In other words, vulnerable people, using Centrepay in the hope that it would help them manage their extremely limited financial resources, were on their own. Compounding this, many Centrepay users are in remote areas, without ready access to online portals through which adjustments to automated payments could be made.

Origin Energy and Ergon Energy have also been found to have received payments from Centrepay users who were no longer customers. It is not clear how much the two utility companies have received in overpayments or how many Centrepay users have been affected.

Also unknown is whether these practices are ongoing, because Services Australia has not audited AGL or Ergon’s use of Centrepay in the past two years.

Initially limited to rent and utility bills, the Centrepay scheme was subsequently expanded to include retail and other services, with more than 15,000 companies now approved for Centrepay. Dozens of these businesses continue to be included in the scheme, despite being under investigation, or even having been penalised for, questionable conduct and potential breaches of consumer protection laws.

There are “more and more predatory practices emerging in what was originally designed to be a really safe model,” according to AnglicareNT financial counsellor Caitlin Bender, while lawyer Mark Holden has said that businesses “are financially motivated to take advantage of Centrepay to deduct as much Centrelink as possible.”

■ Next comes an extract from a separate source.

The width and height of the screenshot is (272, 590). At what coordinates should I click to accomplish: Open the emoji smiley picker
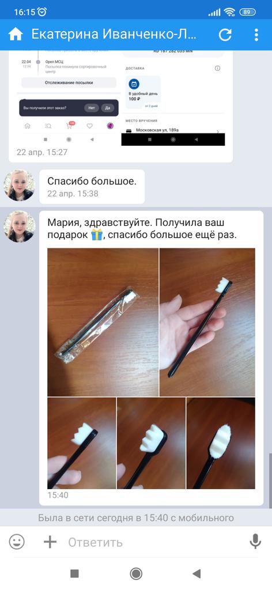pyautogui.click(x=17, y=542)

Some of the most egregious abuses of the Centrepay scheme have emerged from its expansion to include “rent-to-buy” appliance sellers, which particularly target remote Aboriginal communities. Some 122 of these operations remain connected to the scheme despite having previously been sanctioned by the Australian Securities and Investments Commission (ASIC) for predatory conduct.

An ASIC spokesperson said the regulator had raised this multiple times with Services Australia, but remained concerned that some of these businesses “provide consumer leases which may place customers into financial hardship,” with deductions for consumer goods “prioritised over essentials such as rent and food.”

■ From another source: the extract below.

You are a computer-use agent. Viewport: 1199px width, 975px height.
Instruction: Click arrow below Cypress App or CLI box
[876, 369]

In one example reported by the Guardian, an indigenous welfare recipient signed a contract to purchase a TV with a business using Centrepay for $86 a fortnight. She was not given a copy of this contract, nor was she provided with any records of the progress of her repayments. After she was threatened with court action when the automatic payments were interrupted, her legal advocates discovered that the business had deducted almost $6,500 for a TV worth only $1,400.

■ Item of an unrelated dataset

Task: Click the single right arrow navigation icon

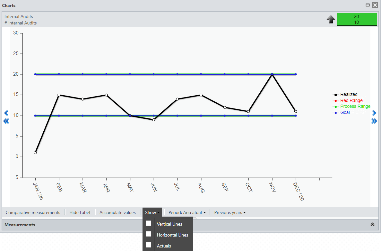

Centrepay is heavily targeted towards the most vulnerable and oppressed sections of the population, including in indigenous communities and other remote areas, with high levels of unemployment and social disadvantage, and where local access to shops and banking is extremely limited. Of the 620,000 users of the system, almost one third are Indigenous.

The Financial Rights Legal Centre says Aboriginal people in remote locations are being forced to seek emergency food relief because, after Centrepay deductions, there is not enough left of their welfare payments to live on. In one example, an Aboriginal woman with a long history of homelessness was paying more than $400 a fortnight to retail stores for items she no longer possessed.

The Centrepay scheme was introduced by the Liberal-National government of John Howard in 1998, and has been continued and expanded by every government since, including the Labor governments of Kevin Rudd, Julia Gillard and Anthony Albanese.

Ostensibly, it is a “financial management tool” that allows welfare recipients to have certain expenses deducted from their payments before the money enters their bank accounts. In reality, its purpose is to ensure that landlords, utilities and other businesses get the first cut of the pittance from which the unemployed, elderly, disabled, or otherwise disadvantaged are forced to eke out an existence.

For a single person, the Jobseeker payment amounts to just over $380 per week, far below the Henderson poverty line of $609 (before housing costs). Despite the soaring cost of living and the recommendation of its own Economic Inclusion Advisory Committee, the federal Labor government did not increase the Jobseeker rate in Tuesday’s budget, in line with its broader austerity agenda.